WHEREFORE, Plaintiff requests:

25. That the proposed joint venture between SBC and BellSouth be adjudged to violate Section 7 of the Clayton Act, as amended, 15 U.S.C. § 18;

26. That defendants be permanently enjoined from and restrained from carrying out the Contribution and Formation agreement, dated April 4, 2000, or from entering into or carrying out any agreement, understanding, or plan, the effect of which would be to bring the wireless telecommunications services businesses of SBC and BellSouth under common ownership or control;

27. That plaintiff be awarded its costs of this action; and

28. That plaintiff have such other relief as the Court may deem just and proper.

Dated this 28th day of August, 2000.

    Respectfully submitted,


FOR PLAINTIFF UNITED STATES

_______________________________
Joel I. Klein
Assistant Attorney General

_______________________________
A. Douglas Melamed
Principal Deputy Assistant Attorney General

_______________________________
Constance K. Robinson
Director of Operations and Merger Enforcement

_______________________________
Donald J. Russell
Chief, Telecommunications Task Force

_______________________________
Laury E. Bobbish
Assistant Chief, Telecommunications Task
Force

_______________________________
Hillary B. Burchuk
    D.C. Bar No. 366755
Lawrence M. Frankel
    D.C. Bar No. 441532
Cynthia R. Lewis
Trial Attorneys
Department of Justice
Antitrust Division
1401 H Street, N.W., Suite 8000
Washington, D.C. 20530
(202 514-5621


APPENDIX A
DEFINITION OF "HHI"

The term "HHI" means the Herfindahl-Hirschman Index, a commonly accepted measure of market concentration. The HHI is calculated by squaring the market share of each firm competing in the market and then summing the resulting numbers. For example, for a market consisting of four firms with shares of 30, 30, 20, and 20 percent, the HHI is 2,600 (302 + 302 + 202 + 202 = 2,600). The HHI takes into account the relative size and distribution of the firms in a market. It approaches zero when a market is occupied by a large number of firms of relatively equal size and reaches its maximum of 10,000 when a market is controlled by a single firm. The HHI increases both as the number of firms in the market decreases and as the disparity in size between those firms increases.

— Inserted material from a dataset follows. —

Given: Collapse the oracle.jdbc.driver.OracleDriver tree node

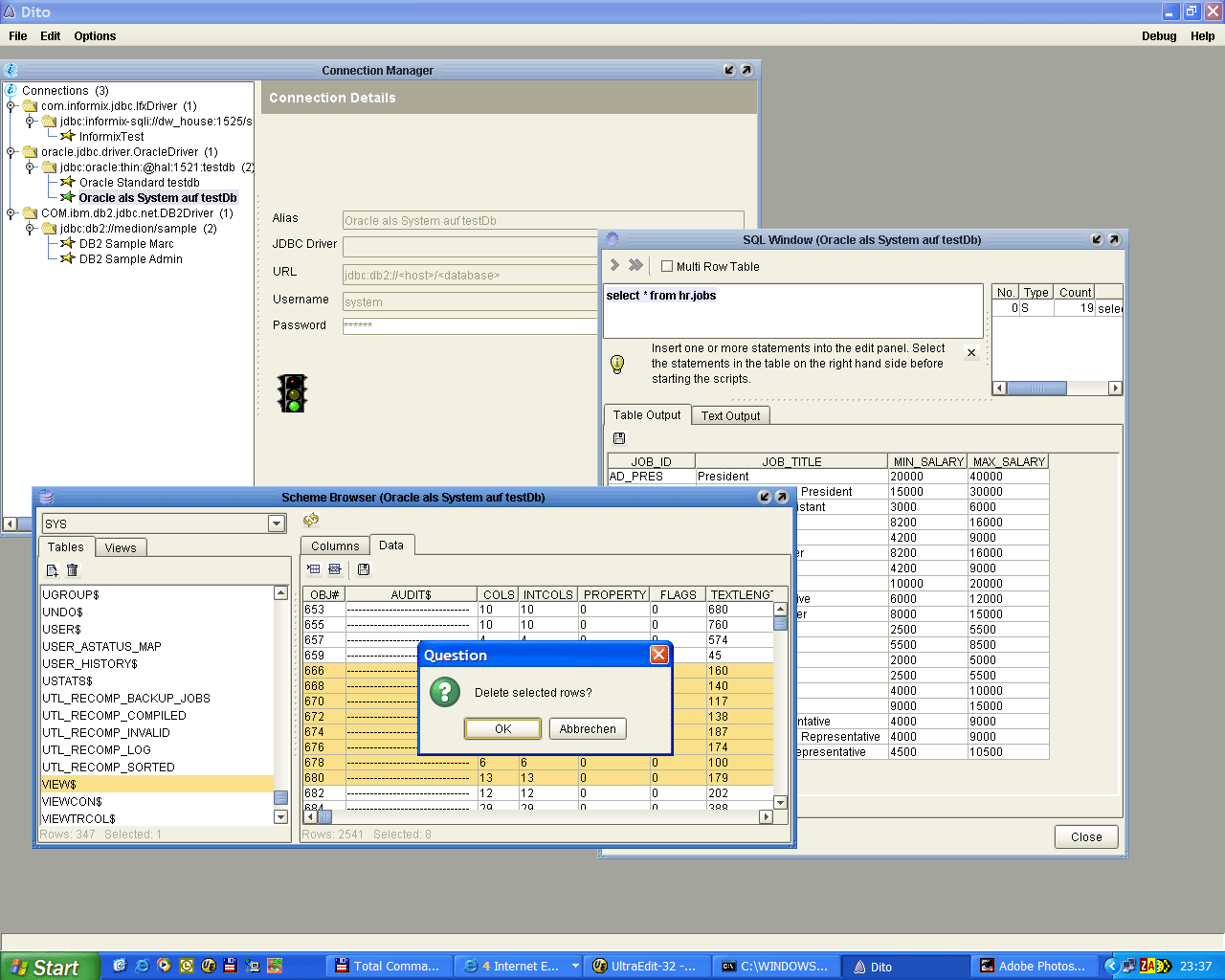Looking at the screenshot, I should pos(11,152).
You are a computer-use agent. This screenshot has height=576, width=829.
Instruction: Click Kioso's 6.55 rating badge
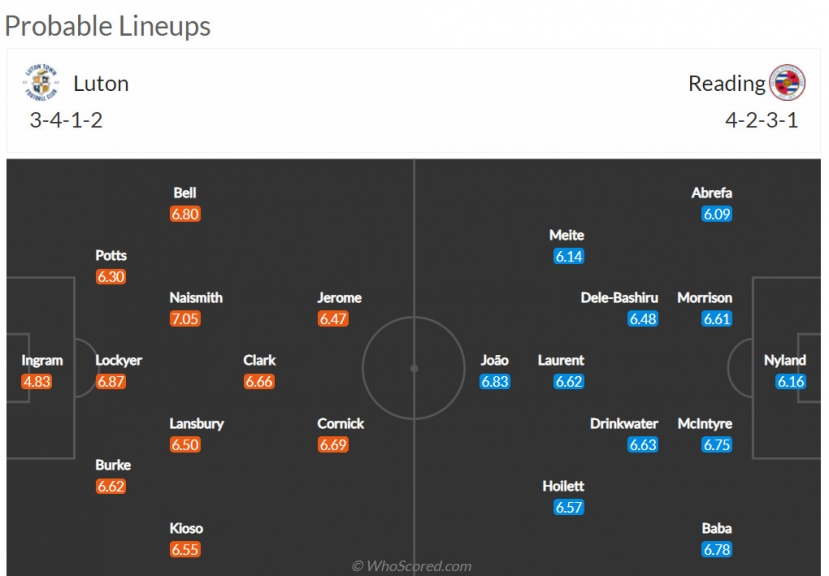[x=185, y=550]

Markets in which the HHI is between 1000 and 1800 are considered to be moderately concentrated, and markets in which the HHI is in excess of 1800 points are considered to be highly concentrated. Transactions that increase the HHI by more than 100 points in highly concentrated markets presumptively raise significant antitrust concerns under the Department of Justice and Federal Trade Commission 1992 Horizontal Merger Guidelines.